Youth is the best gift of the gods, says an old Upanishad. Let us rejoice in it while we have it. It is the great formative period of our life, brief but powerful. We’ are then able to face the world with feelings pure and with ambitions unworldly. The bounds of our friendship, sympathy and fellow-feeling are not then set. We can push them as widely as we like until they encompass all that is worth knowing amongst our fellows. It is good to find a friend in a student born in a community widely removed from our own. To know him and through him to understand the feelings, hopes and even the prejudices that make him so dissimilar to us, is often a great experience. In acquiring it, we discover the human elements lying underneath all that, on casual examination, seemed so different and unintelligible. Through the mists of religious controversies and political antipathies, we discover points of contact and fellowship untouched by the infection of religious or social prejudices so powerful at a later age. Where religion divides, the common possession of youth and its generous instincts may unite, with its miraculous power of rooting itself deep in the affections of our companions. It is the difficulty of discovering the human element in our opponent’s life that constitutes the main obstacle at a later age. The contact is then absent, as also the generous spirit of sympathetic understanding. Our college life provides us with both in an ample measure. If we so wish it, we can pass out of college proud in the feeling that amongst our intimate friends we have a Muslim, a Hindu, a Christian or a Parsi, and that we can, on that account, instinctively appreciate and respect the discordant features that make them seem so different from us. One such friendship formed at college will save us in later life from the extremes of racial or communal antipathy which are always the result of ignorance and prejudice. Let us remember that, in all such matters, it is the first step that counts and that “one step in youth is worth ten in later years”. Once we break through such barriers in early years, we lay down the lines of character which, in later life, will assert itself as the guiding principle of our relations with our fellow men.
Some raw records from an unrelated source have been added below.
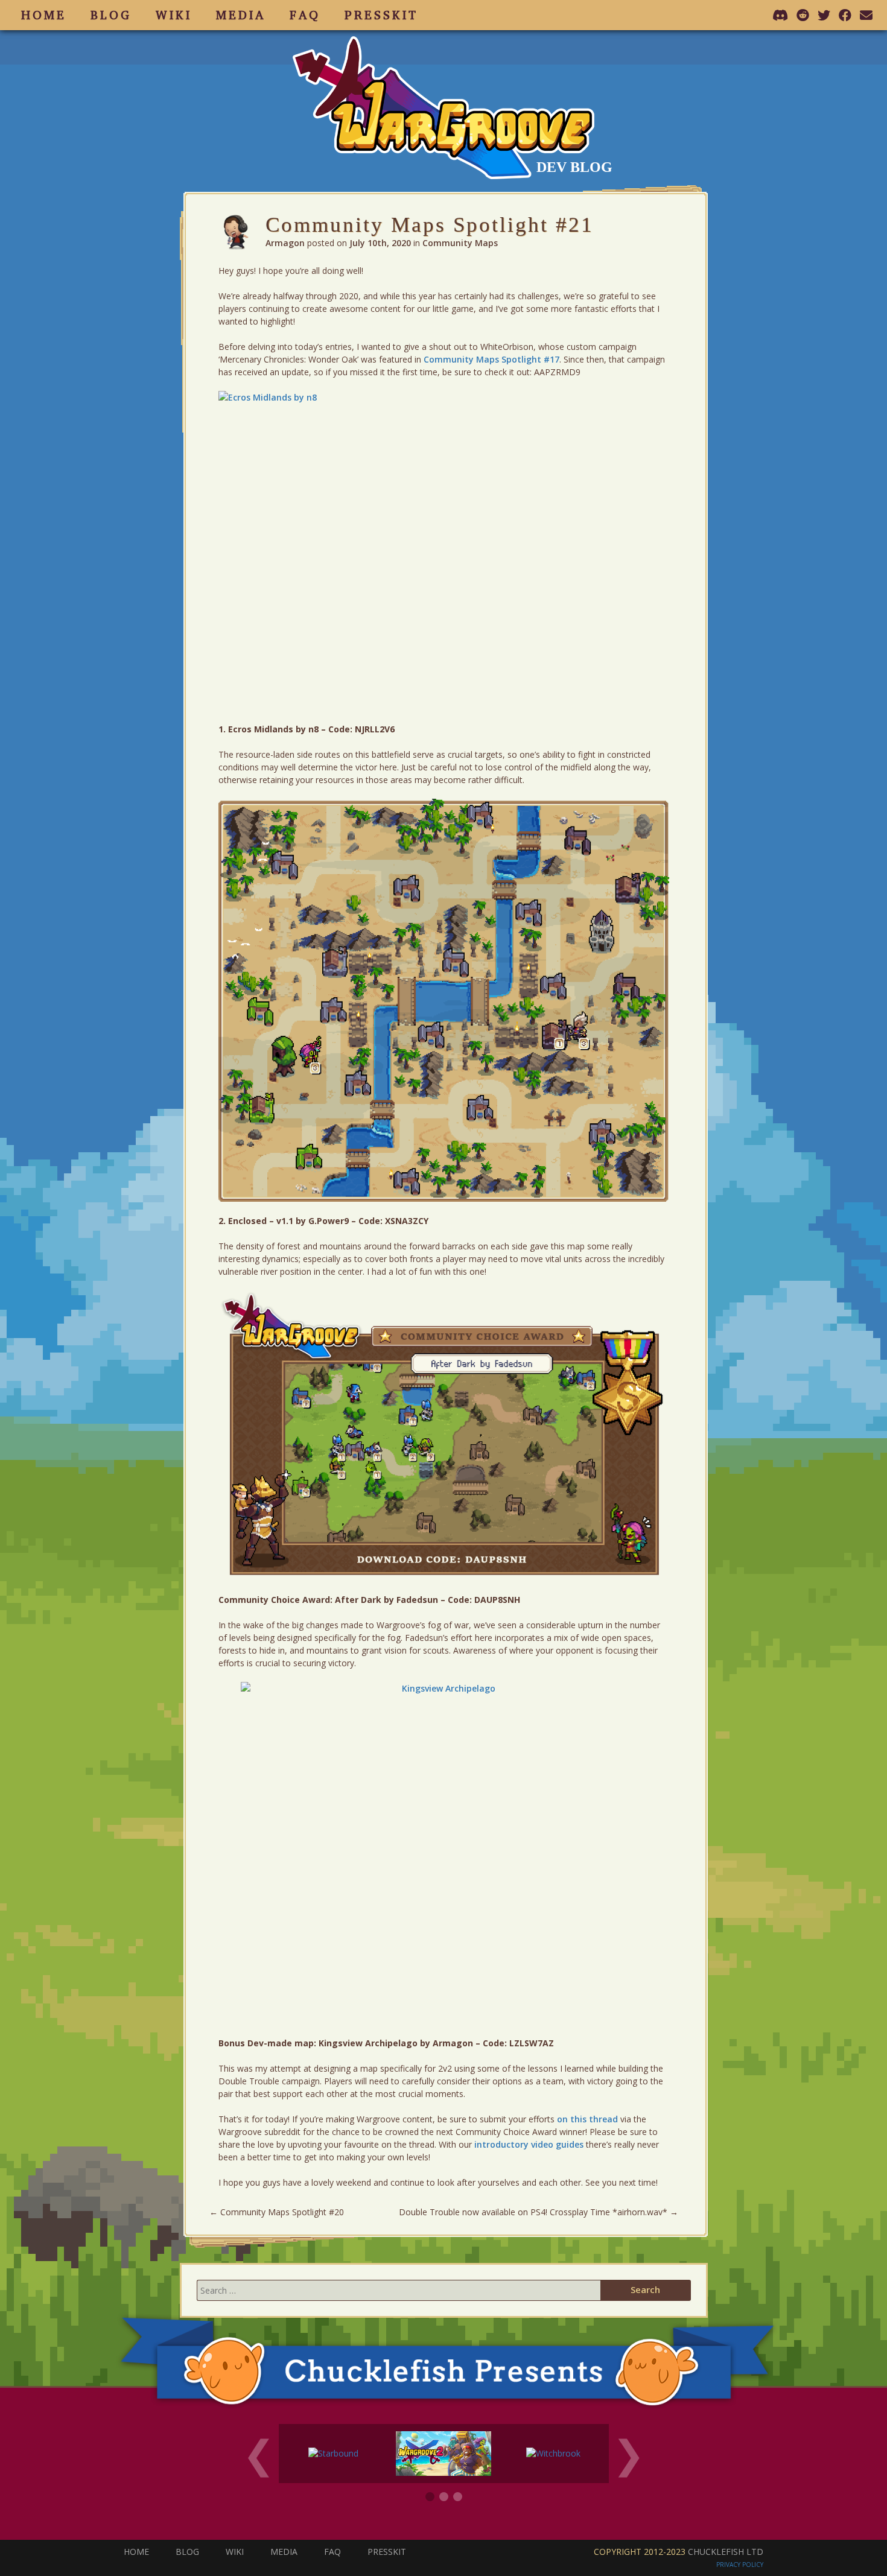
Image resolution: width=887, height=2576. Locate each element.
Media (240, 15)
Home (43, 15)
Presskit (381, 15)
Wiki (174, 15)
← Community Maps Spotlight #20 (276, 2212)
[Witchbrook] (553, 2452)
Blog (111, 15)
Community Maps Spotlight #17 (491, 359)
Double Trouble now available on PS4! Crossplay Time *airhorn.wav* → (538, 2212)
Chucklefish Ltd (725, 2551)
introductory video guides (528, 2144)
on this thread (587, 2119)
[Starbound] (333, 2452)
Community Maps (460, 243)
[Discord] (781, 15)
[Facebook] (846, 15)
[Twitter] (825, 15)
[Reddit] (804, 15)
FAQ (305, 15)
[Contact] (867, 15)
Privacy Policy (739, 2564)
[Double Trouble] (443, 2452)
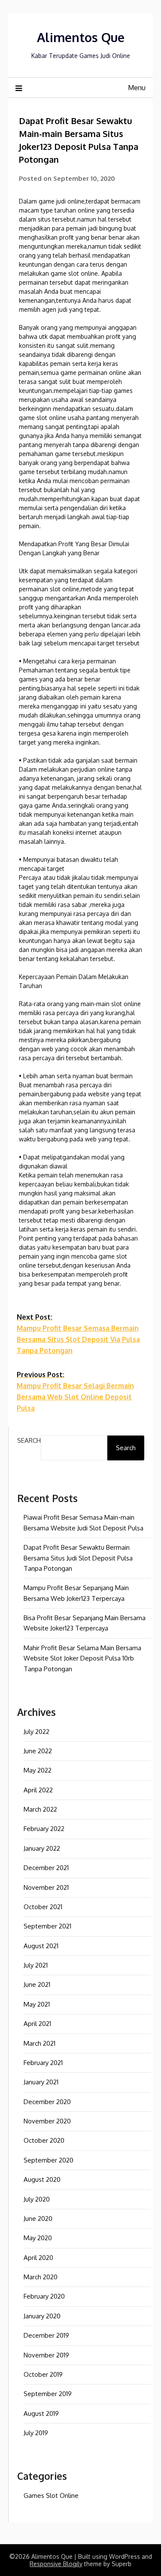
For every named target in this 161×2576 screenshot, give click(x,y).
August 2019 (41, 2413)
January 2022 (42, 1848)
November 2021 (46, 1887)
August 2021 (41, 1946)
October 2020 (44, 2140)
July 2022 (36, 1731)
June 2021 (37, 1984)
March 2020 (41, 2277)
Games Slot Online (51, 2495)
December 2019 (46, 2335)
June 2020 (38, 2218)
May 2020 (38, 2238)
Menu (137, 87)
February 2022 (44, 1829)
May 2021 (37, 2004)
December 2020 (47, 2102)
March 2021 (39, 2043)
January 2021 (41, 2082)
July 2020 (37, 2199)
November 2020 (47, 2121)
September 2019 (48, 2394)
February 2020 (44, 2296)
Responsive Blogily (56, 2563)
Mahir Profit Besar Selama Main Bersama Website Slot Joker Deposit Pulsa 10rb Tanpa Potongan (82, 1658)
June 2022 (38, 1751)
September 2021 (47, 1926)
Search (29, 1440)
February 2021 (43, 2063)
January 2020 (42, 2316)
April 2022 (38, 1790)
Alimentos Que (81, 37)
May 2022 (38, 1770)
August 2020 (42, 2179)
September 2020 (48, 2160)
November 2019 (46, 2355)
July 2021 (36, 1965)
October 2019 (43, 2374)
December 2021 (46, 1868)
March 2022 (40, 1809)
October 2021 (43, 1907)
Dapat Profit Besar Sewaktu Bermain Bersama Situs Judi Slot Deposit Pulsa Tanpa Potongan (78, 1557)
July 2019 (36, 2433)
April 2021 (37, 2023)
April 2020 (38, 2258)
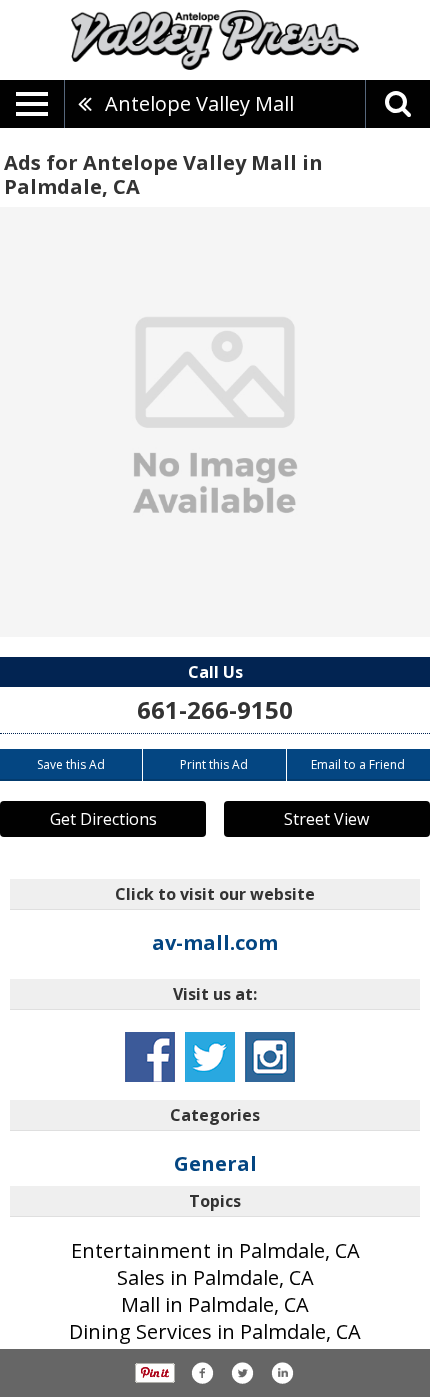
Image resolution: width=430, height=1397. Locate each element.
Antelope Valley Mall (199, 103)
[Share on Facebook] (202, 1373)
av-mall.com (215, 942)
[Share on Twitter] (242, 1373)
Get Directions (103, 819)
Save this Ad (71, 764)
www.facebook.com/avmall (150, 1057)
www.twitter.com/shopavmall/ (210, 1057)
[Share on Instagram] (282, 1373)
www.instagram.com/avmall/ (270, 1057)
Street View (326, 819)
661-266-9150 (215, 709)
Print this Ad (214, 764)
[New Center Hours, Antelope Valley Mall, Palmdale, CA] (215, 422)
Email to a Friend (358, 764)
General (215, 1163)
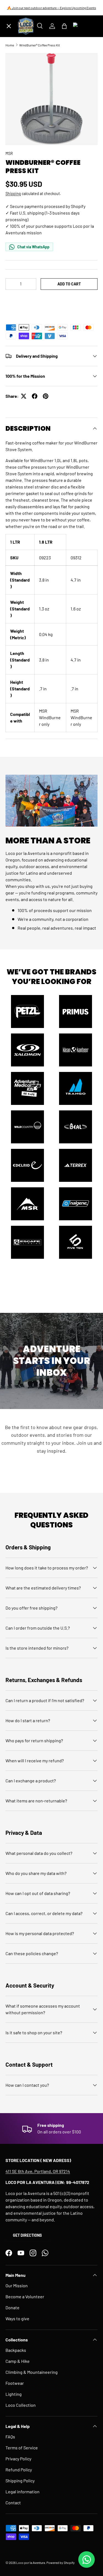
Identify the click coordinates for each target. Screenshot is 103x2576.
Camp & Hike (17, 2361)
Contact (13, 2502)
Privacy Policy (18, 2458)
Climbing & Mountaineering (31, 2372)
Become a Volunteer (24, 2296)
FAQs (10, 2436)
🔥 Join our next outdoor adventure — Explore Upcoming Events (51, 8)
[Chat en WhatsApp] (86, 2559)
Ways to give (17, 2318)
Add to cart (69, 284)
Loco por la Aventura (30, 2562)
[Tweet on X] (23, 396)
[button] (51, 300)
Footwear (14, 2383)
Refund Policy (18, 2469)
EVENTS (18, 137)
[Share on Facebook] (34, 396)
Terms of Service (21, 2447)
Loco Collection (20, 2405)
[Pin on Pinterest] (45, 396)
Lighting (13, 2394)
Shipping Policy (20, 2480)
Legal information (22, 2491)
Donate (12, 2307)
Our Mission (16, 2285)
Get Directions (27, 2235)
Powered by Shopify (60, 2562)
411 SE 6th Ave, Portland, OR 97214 (37, 2171)
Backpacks (15, 2350)
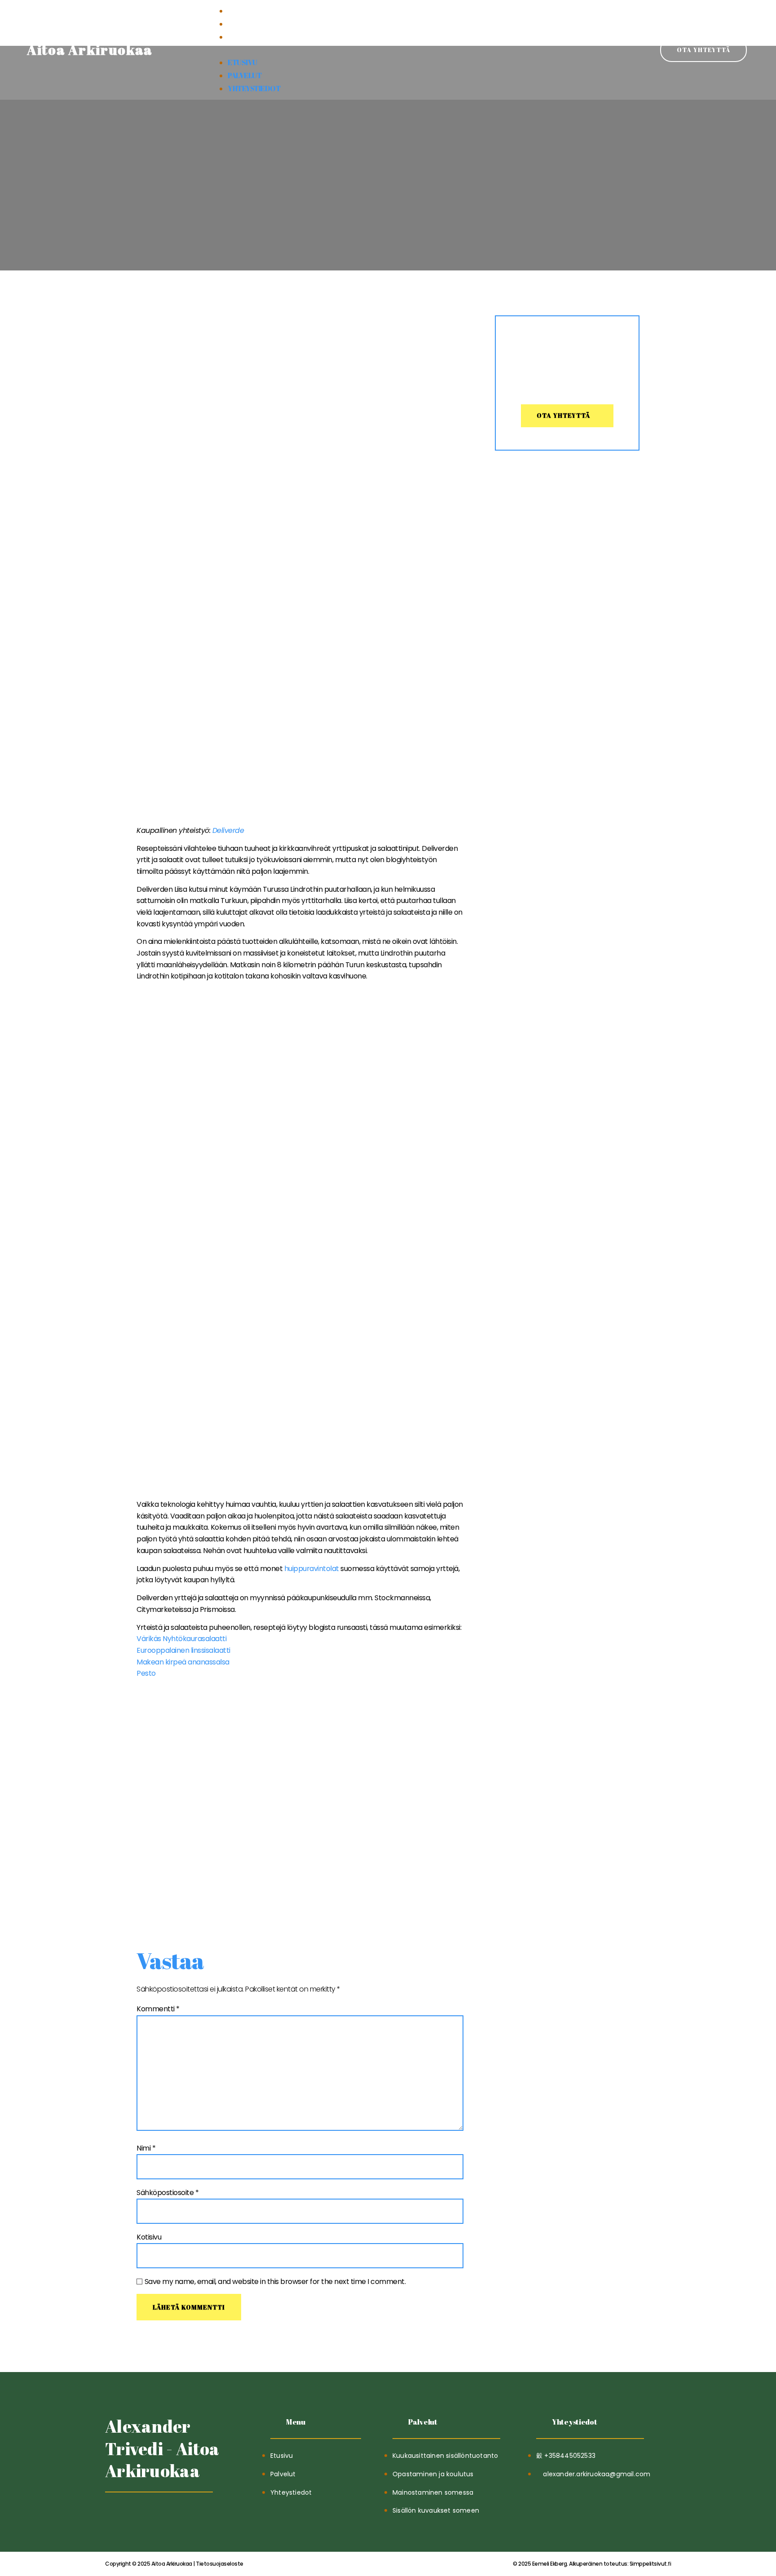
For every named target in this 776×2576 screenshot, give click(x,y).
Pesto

I cannot do better than conclude this address by quoting the wise words of a great seer, one of the composers of a Vedic hymn centuries ago. Enshrined in it is immortal wisdom reflected in the ideal of corporate educational life, as conceived in ancient India. We must not imagine that such corporate life was unknown in ancient India. We have had, time after time, especially in the recent excavations of old ruins, increasing evidence of the existence of Universities and seminaries of learning, where from 2000 to 10,000 students assembled and carried on their search for truth. This is no place for going further into this interesting branch of study. It is sufficient to say that the extract I am quoting is from what was a Convocation address of those days delivered to students who had finished their long course of instruction. Before their departure home, they met in conclave with their fellows, and were addressed by the head of the Institution. There is a great deal in this address which, though centuries old, is of perennial importance :
“Meet together, talk together; may your minds comprehend alike; common be your action and achievement; common be your thoughts and intentions; common be the wishes of your hearts; so there may be thorough union among you.”